I’m doing the dishes and the kids are upstairs. They’re quiet for a few minutes and then it starts – I can hear them talking and though I can’t make out the words, I can tell that they’re bickering. The volume rises. B.G. yells “GET OUT!” A door slams. Bonhomme starts wailing and yelling “Let me in!” I drop the cup I’m holding into the sudsy water and prepare to dry my hands. If the past few days have been any indication, things are about to go from bad to worse. Yet I hesitate. I’m a big fan of parenting guru Alyson Shafer, and she is a big fan of letting kids work things out on their own. Plus, after a rough few weeks dealing with illness and weather and much fighting between the “worst little brother ever” and his “bum-butt” of a big sister, the last thing I feel like doing is heading up there and trying to sort things out. I hold my breath.
A bit more yelling. The volume is lower. A door closes then opens. Some fast talk. Something heavy and hard falls to the floor. Silence.
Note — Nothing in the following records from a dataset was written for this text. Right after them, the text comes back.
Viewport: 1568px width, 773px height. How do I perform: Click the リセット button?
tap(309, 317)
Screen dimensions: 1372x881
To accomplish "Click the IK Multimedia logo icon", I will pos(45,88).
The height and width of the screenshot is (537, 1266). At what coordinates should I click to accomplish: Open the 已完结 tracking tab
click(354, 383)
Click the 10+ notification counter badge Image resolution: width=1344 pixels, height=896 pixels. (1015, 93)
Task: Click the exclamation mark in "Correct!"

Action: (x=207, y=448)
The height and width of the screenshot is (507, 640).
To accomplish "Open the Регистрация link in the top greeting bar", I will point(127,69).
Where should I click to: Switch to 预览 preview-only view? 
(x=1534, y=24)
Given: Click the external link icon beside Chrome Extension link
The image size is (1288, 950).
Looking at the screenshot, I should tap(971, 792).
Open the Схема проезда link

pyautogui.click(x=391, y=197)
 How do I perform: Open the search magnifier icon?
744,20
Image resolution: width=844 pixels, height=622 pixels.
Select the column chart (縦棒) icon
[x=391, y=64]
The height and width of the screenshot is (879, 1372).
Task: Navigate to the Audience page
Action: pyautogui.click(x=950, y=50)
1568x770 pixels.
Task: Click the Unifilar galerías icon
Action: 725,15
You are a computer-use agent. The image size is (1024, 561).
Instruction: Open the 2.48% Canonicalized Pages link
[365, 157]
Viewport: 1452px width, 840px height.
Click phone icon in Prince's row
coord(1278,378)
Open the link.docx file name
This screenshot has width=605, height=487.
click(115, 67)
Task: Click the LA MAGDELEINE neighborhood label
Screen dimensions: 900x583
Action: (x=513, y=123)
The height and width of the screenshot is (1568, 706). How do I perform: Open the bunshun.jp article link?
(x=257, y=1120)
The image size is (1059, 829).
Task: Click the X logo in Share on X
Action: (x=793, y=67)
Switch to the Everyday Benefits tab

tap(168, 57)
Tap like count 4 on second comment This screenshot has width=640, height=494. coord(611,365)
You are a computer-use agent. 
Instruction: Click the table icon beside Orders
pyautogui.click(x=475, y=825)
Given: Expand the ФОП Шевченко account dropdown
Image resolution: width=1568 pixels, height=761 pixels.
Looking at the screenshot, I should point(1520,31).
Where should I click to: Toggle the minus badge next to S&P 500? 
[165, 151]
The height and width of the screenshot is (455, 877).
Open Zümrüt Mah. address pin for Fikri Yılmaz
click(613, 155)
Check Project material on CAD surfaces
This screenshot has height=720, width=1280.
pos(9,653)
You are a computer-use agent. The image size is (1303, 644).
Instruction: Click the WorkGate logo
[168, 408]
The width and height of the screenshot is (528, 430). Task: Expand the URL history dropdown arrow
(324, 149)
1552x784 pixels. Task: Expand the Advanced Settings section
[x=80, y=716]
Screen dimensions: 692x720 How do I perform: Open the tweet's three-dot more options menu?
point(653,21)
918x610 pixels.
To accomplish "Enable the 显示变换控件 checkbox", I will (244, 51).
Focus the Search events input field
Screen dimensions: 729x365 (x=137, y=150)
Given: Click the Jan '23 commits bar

Has one knocked the other out?
I’m about to head upstairs when I hear the stampede on the steps. They’re coming down, both of them. No blood. No tears. Phew.
“We figured out how to share”, Bonhomme announces proudly. B.G. pipes up, “We both wanted to play with the magnet set, so we decided to separate the pieces into two piles and each take half.”
Amazing. I beam at them. “Wow, you guys are great at figuring out how to solve problems! You both wanted the magnet set and you decided to split it up and each take half! I’m so proud of you!” Reinforce, reinforce, reinforce. I bring up the wonderful sharing at least two more times. I make sure to mention what they did and how proud I am of their sharing to Hubby, within earshot of the kids.
Then I make a mental note of this moment to help get me through the next inevitable fight. I’m not so delusional as to think that it will always end this well. But I must admit that having it turn out like this every know and then – it sure helps.